For starters, the turtles are now all different breeds, with Viacom, which has owned the rights to the franchise since 2010, assuming its Gen-Z audience knows more about natural history than previous cohorts.

The fact that they are all different ages has also been accentuated. “The idea is to give the show a totally different look and feel,” says Marriott. “It’s more comedic than previous outings, which is all based on audience feedback.”

Along with comedy, there is also more high-concept action. “The Turtles have been given fantastical ninja powers, which are character-driven, as well as new weapons and vehicles,” says Marriott.

In keeping with the show’s comedic aspirations, the voice cast includes Silicon Valley’s Josh Brener as Donnie and Ben Schwartz (Parks And Recreation) as Leo.
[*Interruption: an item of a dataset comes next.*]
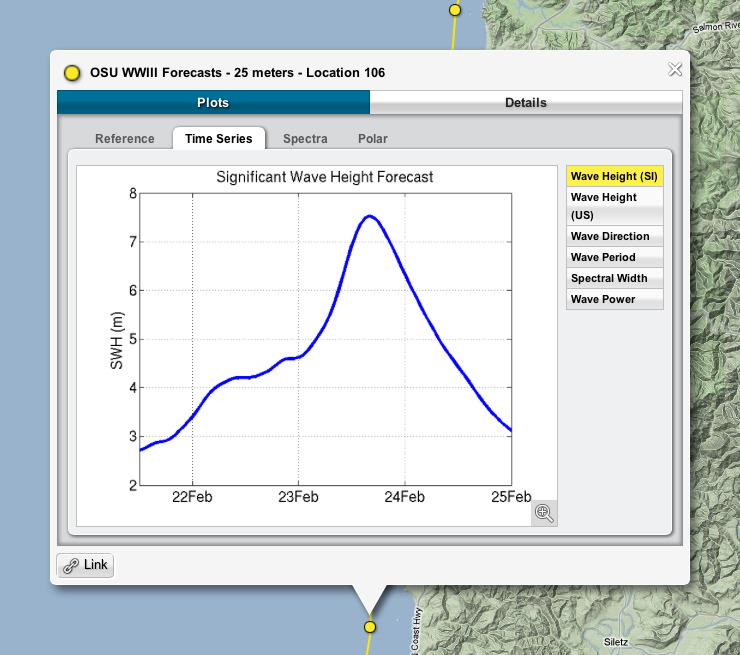Display the Wave Period plot
Screen dimensions: 740x655
pos(614,258)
The Vampire Diaries’ Kat Graham, meanwhile, will be the first African-American to play the turtles’ human ally, April O’Neil.

While these new features may draw in the franchise’s core demographic of six to 11 year-olds, it’s the villains that are likely to appeal to the series’ legion of superfans.

Former Sex Pistol John Lydon is set to guest star as a mutant pig called Meat Sweats, while Game Of Thrones’ Lena Headey gets to play a huge spider called Big Mamma.

Mirage, the original creator, is no longer involved in the franchise and the production work is now handled by Nickelodeon in Los Angeles, with animation duties carried out at Flying Bark in Australia and Digitoonz in India.

The animators have opted for a ‘lighter’ 2D look, but have also created a darker underbelly in the form of a hidden city beneath the New York cityscape, said to be inspired by 1980s martial arts fantasy Big Trouble In Little China.

The first season of the reboot debuted on 17 September in the US, with global rollout set for the autumn. Nick’s faith in the franchise is strong: toy merchandise will roll out this month and a second 26-part season is already under way.